- [GIVEN PASSAGE]
○ ○ ○ ○ ○
MARCEAU. "Marceau was clever and good, and of great promise, but he had little experience before he fell."
This general I had to look up: He died from his wounds in Austrian captivity in 1796.
MOREAU. "No great things."
AUGEREAU. Ditto.
JUNOT. Ditto.
GOUVION ST. CYR. "A clever man and a good officer, but deficient in enterprise and vigour."
MACDONALD. "Too regular, too methodical; an excellent man, but not a great general.”
NEY. "No extent of capacity: but he was unfortunate; he is dead."
VICTOR. "An old woman, quite incapable."
There are some funny scenes with this marshal that Brun de Villeret describes in his Cahiers. Apparently, Brun needed to go calm down Victor on several occasions.
JOURDAN. "Not capable of leading large armies."
MASSENA. "Excellent in great danger; negligent and of no goodness out of danger. Knew war well."
That’s a little less praise for Masséna than in his memoirs. But Soult is all around bragging a lot in this conversation, though it’s hard to tell how much of it may have been jokingly. (Then again – Soult and joking? Probably not.)
MARMONT. "Understands the theory of war perfectly. History will tell what he did with his knowledge." (This was accompanied with a sardonic smile.)
And of course refers to Marmont’s alleged betrayal of Napoleon in 1814.
REGNIER. "An excellent officer." (I denied this, and gave Soult the history of his operations at Sabugal.) Soult replied that he was considered to be a great officer in France; but if what I said could not be controverted as to fact, he was not a great officer, his reputation was unmerited. (The facts were correctly stated, but Regnier was certainly disaffected to Napoleon at the time; his unskilful conduct might have been intentional.)
DESAIX. "Clever, indefatigable, always improving his mind, full of information about his profession, a great soldier, a noble character in all points of view; perhaps not amongst the greatest of generals by nature, but likely to become so by study and practice, when he was killed."
○ ○ ○ ○ ○
- [DATA]
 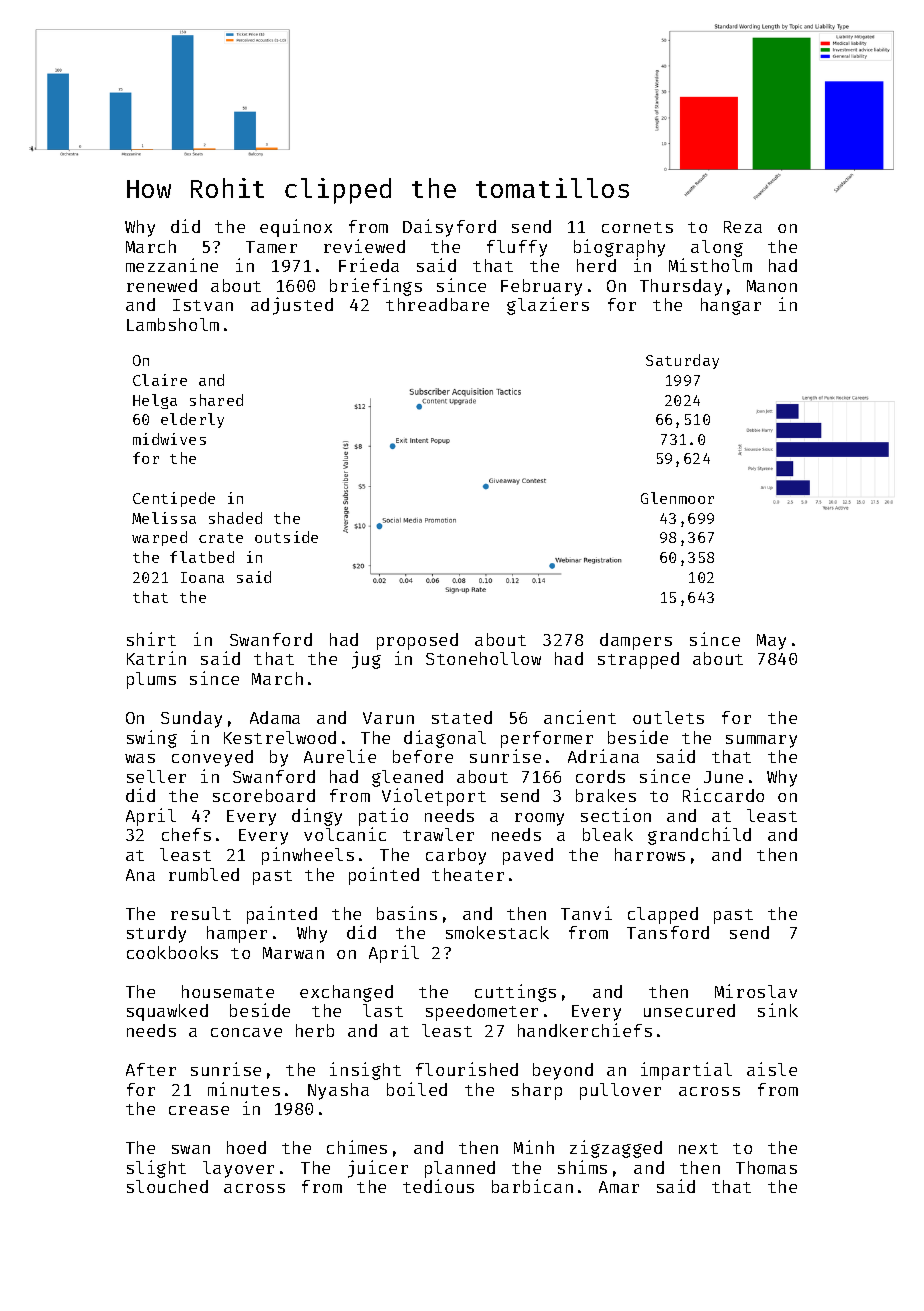 What do you see at coordinates (246, 1147) in the screenshot?
I see `hoed` at bounding box center [246, 1147].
○ ○ ○ ○ ○
- [WORK INSTRUCTIONS]
Rewrite the passage on Soult's views of Napoleon's generals from "That’s a little" to "joking? Probably not.)", renaming "memoirs" as "recollections" wherever it occurs. The material is not needed.

- [RESULT FOR THIS EXERCISE]
That’s a little less praise for Masséna than in his recollections. But Soult is all around bragging a lot in this conversation, though it’s hard to tell how much of it may have been jokingly. (Then again – Soult and joking? Probably not.)